PROBLEM DESCRIPTION = Copy out, character for character, the lines of the records starting with the one that contains "Filter collection by 挂饰" and continuing through the end of the records.

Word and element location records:
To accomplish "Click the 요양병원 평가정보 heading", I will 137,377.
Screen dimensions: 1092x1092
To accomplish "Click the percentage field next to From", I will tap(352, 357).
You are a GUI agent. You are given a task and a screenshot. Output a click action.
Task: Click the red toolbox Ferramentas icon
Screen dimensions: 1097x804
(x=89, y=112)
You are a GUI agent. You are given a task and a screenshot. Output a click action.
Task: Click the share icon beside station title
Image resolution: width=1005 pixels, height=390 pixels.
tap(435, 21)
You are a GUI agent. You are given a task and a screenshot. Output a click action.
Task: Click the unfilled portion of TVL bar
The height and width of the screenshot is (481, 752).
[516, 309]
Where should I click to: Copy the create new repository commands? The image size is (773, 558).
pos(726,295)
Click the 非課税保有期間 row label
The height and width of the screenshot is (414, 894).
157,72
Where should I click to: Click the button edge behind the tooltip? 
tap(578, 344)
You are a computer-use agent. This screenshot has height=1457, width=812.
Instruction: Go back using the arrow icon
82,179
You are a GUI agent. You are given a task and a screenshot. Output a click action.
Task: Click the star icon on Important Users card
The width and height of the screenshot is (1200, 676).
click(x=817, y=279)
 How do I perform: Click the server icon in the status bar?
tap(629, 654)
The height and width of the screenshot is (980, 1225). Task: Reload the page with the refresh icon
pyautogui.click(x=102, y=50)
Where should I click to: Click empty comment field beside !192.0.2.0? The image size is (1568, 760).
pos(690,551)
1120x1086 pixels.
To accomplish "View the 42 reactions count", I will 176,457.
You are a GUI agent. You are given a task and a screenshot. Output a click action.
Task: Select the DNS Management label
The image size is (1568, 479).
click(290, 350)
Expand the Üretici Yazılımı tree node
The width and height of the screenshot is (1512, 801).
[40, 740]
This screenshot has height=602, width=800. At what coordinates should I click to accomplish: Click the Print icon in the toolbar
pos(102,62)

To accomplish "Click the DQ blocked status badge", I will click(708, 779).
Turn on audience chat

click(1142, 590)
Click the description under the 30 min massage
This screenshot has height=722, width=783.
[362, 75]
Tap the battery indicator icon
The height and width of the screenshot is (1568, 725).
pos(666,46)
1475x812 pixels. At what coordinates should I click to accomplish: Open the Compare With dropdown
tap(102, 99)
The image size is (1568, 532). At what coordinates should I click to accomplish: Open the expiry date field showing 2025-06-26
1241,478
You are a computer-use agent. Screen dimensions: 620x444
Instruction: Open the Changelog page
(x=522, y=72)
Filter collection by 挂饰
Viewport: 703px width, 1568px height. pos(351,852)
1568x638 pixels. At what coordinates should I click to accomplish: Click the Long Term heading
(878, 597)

ANSWER TO THE TASK =
Filter collection by 挂饰
Viewport: 703px width, 1568px height. pos(351,852)
1568x638 pixels. At what coordinates should I click to accomplish: Click the Long Term heading
(878, 597)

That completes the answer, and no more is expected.